RE:RE:RE:RE:RE:RE:RE:RE:RE:RE:RE:RE:RE:RE:FDA IND NEWS!!!!!!!!!!!!!!!!!!It's basically a 1 day training which is why the potential of the technology is to have the procedure as an outpatient... the device to be sold to private clinics all over north america and globally..
Yes yes.. all discussed at the 2019 AGM.
Another item to follow up on.
yawn.
lol...
enriquesuave wrote: The procedure is actually quite simple and requires minimal training IMO. TLD-1433 is instilled like BCG. A standard flexible cystoscope is used in which the fibre optic cable (DFOC) is simply inserted thru the working channel of the cystoscope. Light is switched on and the TLD-3200 system allerts the Urologist when the correct amount of light energy has been delivered. It does require training but simply in the steps involved. Every aspect of the treatment involves routinely used equipment and procedures with the only exception of the fibre optic cable and use of the new TLD-3200 system. This is not like learning a new surgical technique which requires practice,IMO after seeing one procedure and learning the steps, there is no reason for technique not to be mastered. All IMO. Dr Jewett explains this well in the AGM meeting video.
Hempdoc wrote:
Quattro74 wrote: Having that TMO agreement in the US should mean a rapid start, once IND is approved. :-)
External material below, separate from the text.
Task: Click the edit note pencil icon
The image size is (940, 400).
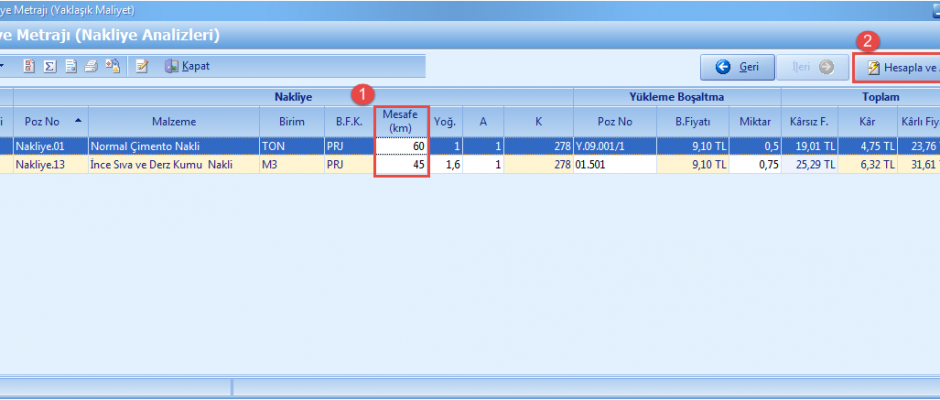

The TMO was a necessity & should help tremendously. This treatment is definitely not your norm & certainly requires a lot more training-time than your standard & more familiar chemo/immunotherapy protocols. However, I'm not certain academic centers or other trial sites would commit their time/resources to training when a trial is on a clinical hold...unless the deficiencies are unrelated to the actual procedure? Comments would be much appreciated.